(Entries shown begins)
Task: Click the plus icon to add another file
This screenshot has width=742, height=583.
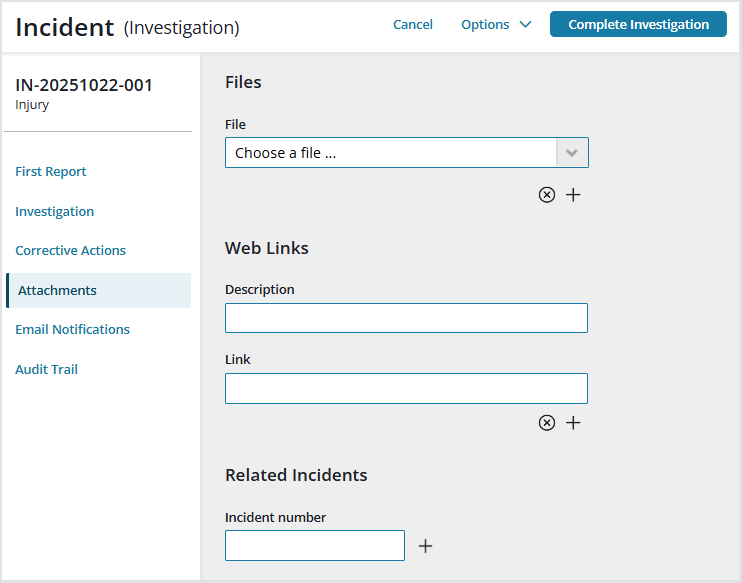Action: (573, 195)
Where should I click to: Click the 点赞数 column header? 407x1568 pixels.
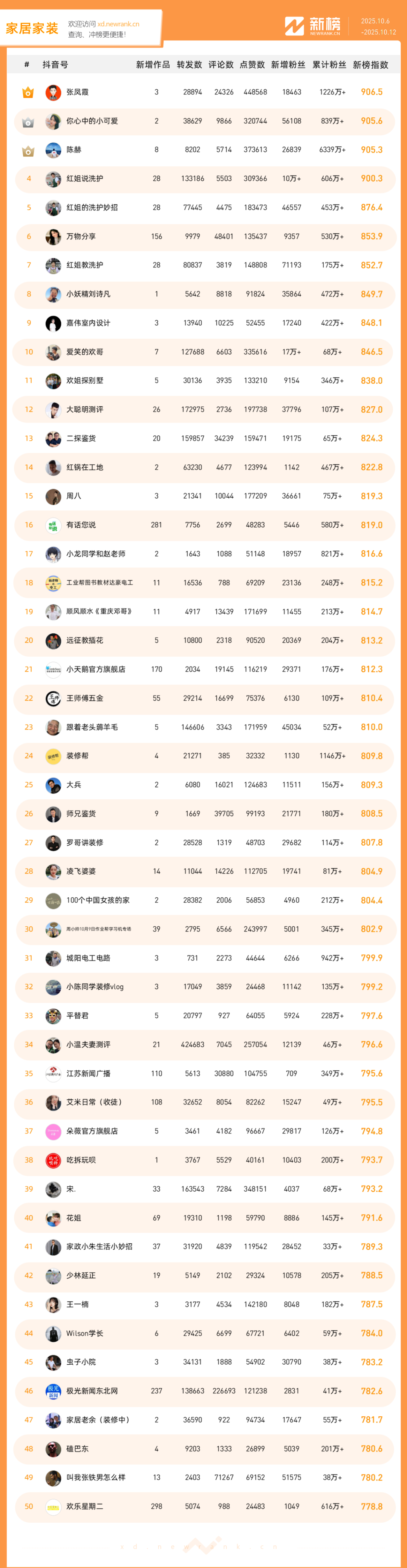click(x=252, y=65)
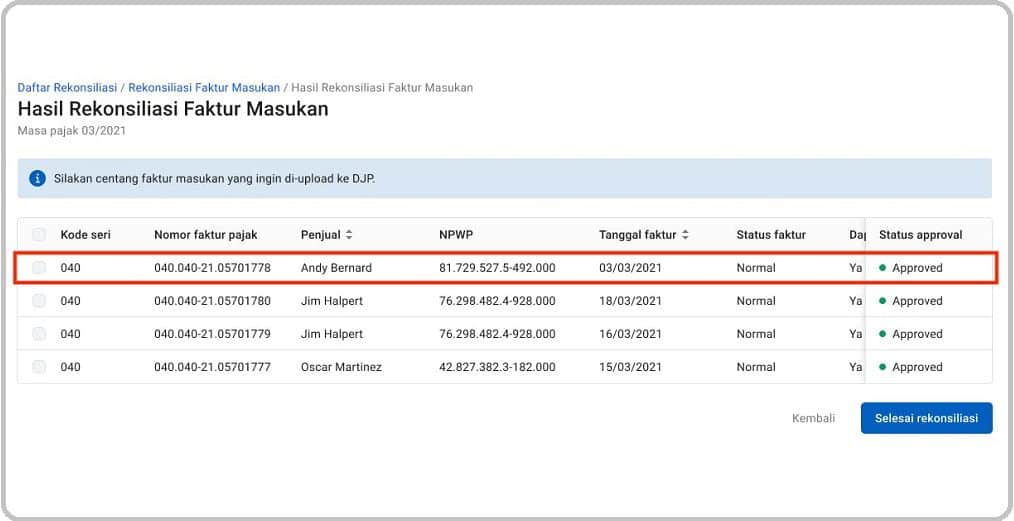
Task: Click the Kembali button
Action: tap(814, 418)
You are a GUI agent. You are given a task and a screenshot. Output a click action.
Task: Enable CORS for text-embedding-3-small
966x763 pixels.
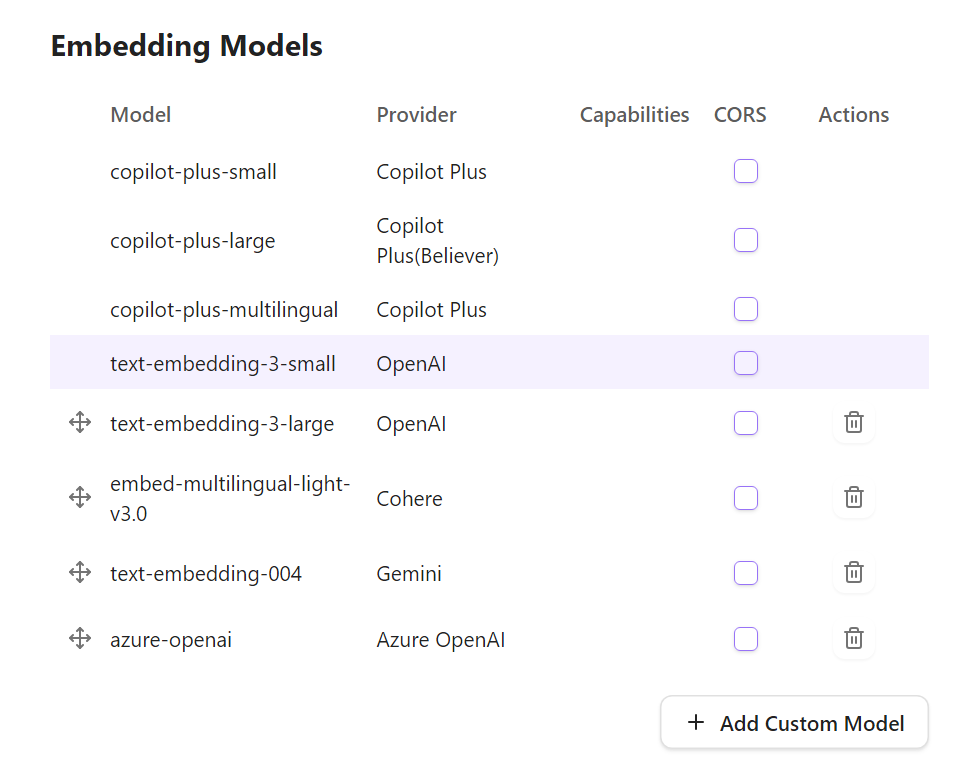746,363
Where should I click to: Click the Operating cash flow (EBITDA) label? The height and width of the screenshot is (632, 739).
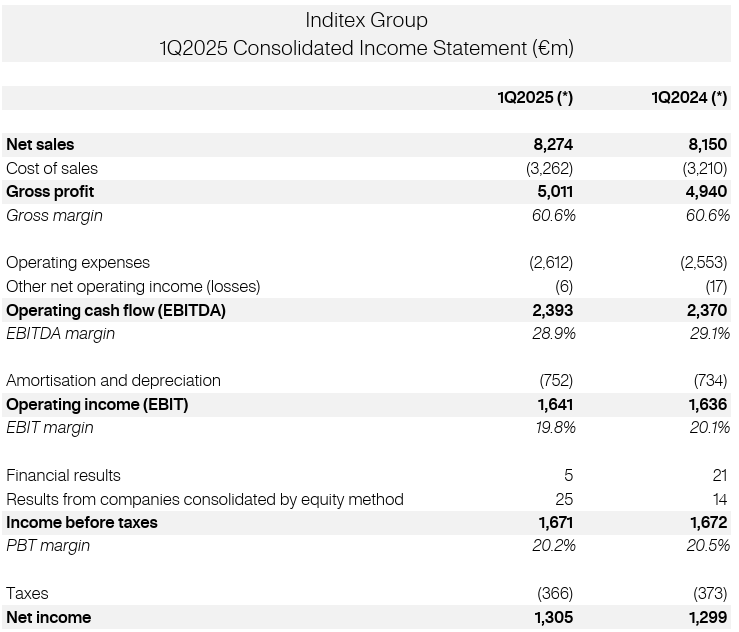click(x=116, y=310)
(Entries shown ends)
The problem >> Starting with the line that contains "Where should I click to: Click the 点赞数", print every remaining line of the records above, exactly as it stands. Do not print the pictures.

Response below >>
Where should I click to: Click the 点赞数 column header? 407x1568 pixels.
click(x=252, y=65)
Task: Click the Kembali button
Action: tap(814, 418)
You are a GUI agent. You are given a task and a screenshot. Output a click action.
Task: Enable CORS for text-embedding-3-small
966x763 pixels.
746,363
Where should I click to: Click the Operating cash flow (EBITDA) label? The height and width of the screenshot is (632, 739).
click(x=116, y=310)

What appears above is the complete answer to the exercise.